Radiant Call girls in Dubai O56338O268 Dubai Call girls
Strata singapore survey
1. pdfcrowd.comopen in browser PRO version Are you a developer? Try out the HTML to PDF API
Yes 28 27.7%
No 73 72.3%
Core Spark 70 69.3%
Spark SQL + DataFrames 78 77.2%
Spark Streaming 66 65.3%
MLlib (machine learning) 72 71.3%
GraphX 30 29.7%
Zero Knowledge 44 43.6%
Beginner 47 46.5%
Medium 9 8.9%
Expert 1 1%
101 responses
Summary
Have you edited Wikipedia articles before?
Which of the following Spark components are you mostly interested in using after class?
Scala [Which programming language API of Spark are you most comfortable in?]
Java [Which programming language API of Spark are you most comfortable in?]
72.3%
27.7%
0 15 30 45 60 75
Core Spark
Spark SQL +…
Spark Stream…
MLlib (machin…
GraphX
0 10 20 30 40
Zero Knowled…
Beginner
Medium
Expert
SIGN IN
The version of the browser you are using is no longer supported. Please upgrade to a supported browser. Dismiss
2. pdfcrowd.comopen in browser PRO version Are you a developer? Try out the HTML to PDF API
Zero Knowledge 18 17.8%
Beginner 21 20.8%
Medium 41 40.6%
Expert 21 20.8%
Zero Knowledge 30 29.7%
Beginner 31 30.7%
Medium 27 26.7%
Expert 13 12.9%
Zero Knowledge 6 5.9%
Beginner 16 15.8%
Medium 54 53.5%
Expert 25 24.8%
Zero Knowledge 33 32.7%
Beginner 43 42.6%
Medium 19 18.8%
Expert 6 5.9%
Development (how to write Spark apps, API coverage, debugging) 86 85.1%
Python [Which programming language API of Spark are you most comfortable in?]
SQL [Which programming language API of Spark are you most comfortable in?]
R [Which programming language API of Spark are you most comfortable in?]
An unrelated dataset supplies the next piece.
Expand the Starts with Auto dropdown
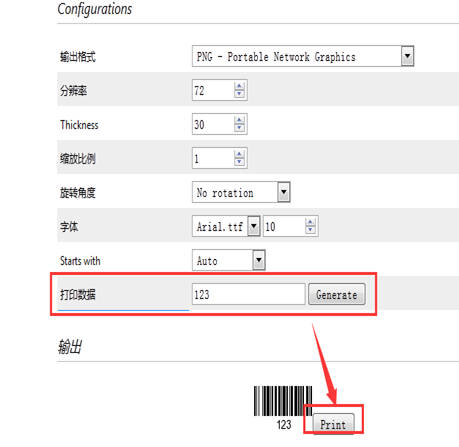 point(259,260)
I would like the focus of the class to be:
0 10 20 30 40
Zero Knowled…
Beginner
Medium
Expert
0.0 7.5 15.0 22.5 30.0
Zero Knowled…
Beginner
Medium
Expert
0 10 20 30 40 50
Zero Knowled…
Beginner
Medium
Expert
0 10 20 30 40
Zero Knowled…
Beginner
Medium
Expert
3. pdfcrowd.comopen in browser PRO version Are you a developer? Try out the HTML to PDF API
Administration / Ops (how Spark scales, configuration parameters, tuning) 39 38.6%
Architecture (how the JVMs interact with each other, Spark Standalone, YARN integration, etc) 62 61.4%
Use Cases (non-technical section on how companies are using Spark) 55 54.5%
Level 0: I am a totally new to Spark 50 49.5%
Level 1: I have launched the Spark shell and executed a few transformations & actions and looked at the Spark UIs 32 31.7%
Level 2: I have either written 100+ lines of code for a Spark application or I understand the following: what narrow vs wide dependencies are, how to figure out which transformations cause a shuffle 15 14.9%
Level 3: I have been using Spark greater than 50% of the time in my job for over 2 months in either a development or administration role 4 4%
Level 4: I have contributed at least 20 lines of code to the Apache Spark project 0 0%
Class day will be my first hands-on exposure to programming in Spark 52 51.5%
I have been playing with the Spark shells for less than a week 26 25.7%
I have under 1 month of experience with Spark 7 6.9%
I have 1 - 6 months of experience with Spark 13 12.9%
6 - 12 months 2 2%
1+ year 1 1%
How experienced are you with Spark?
For how long have you been doing hands-on Development or Operations work with Apache Spark?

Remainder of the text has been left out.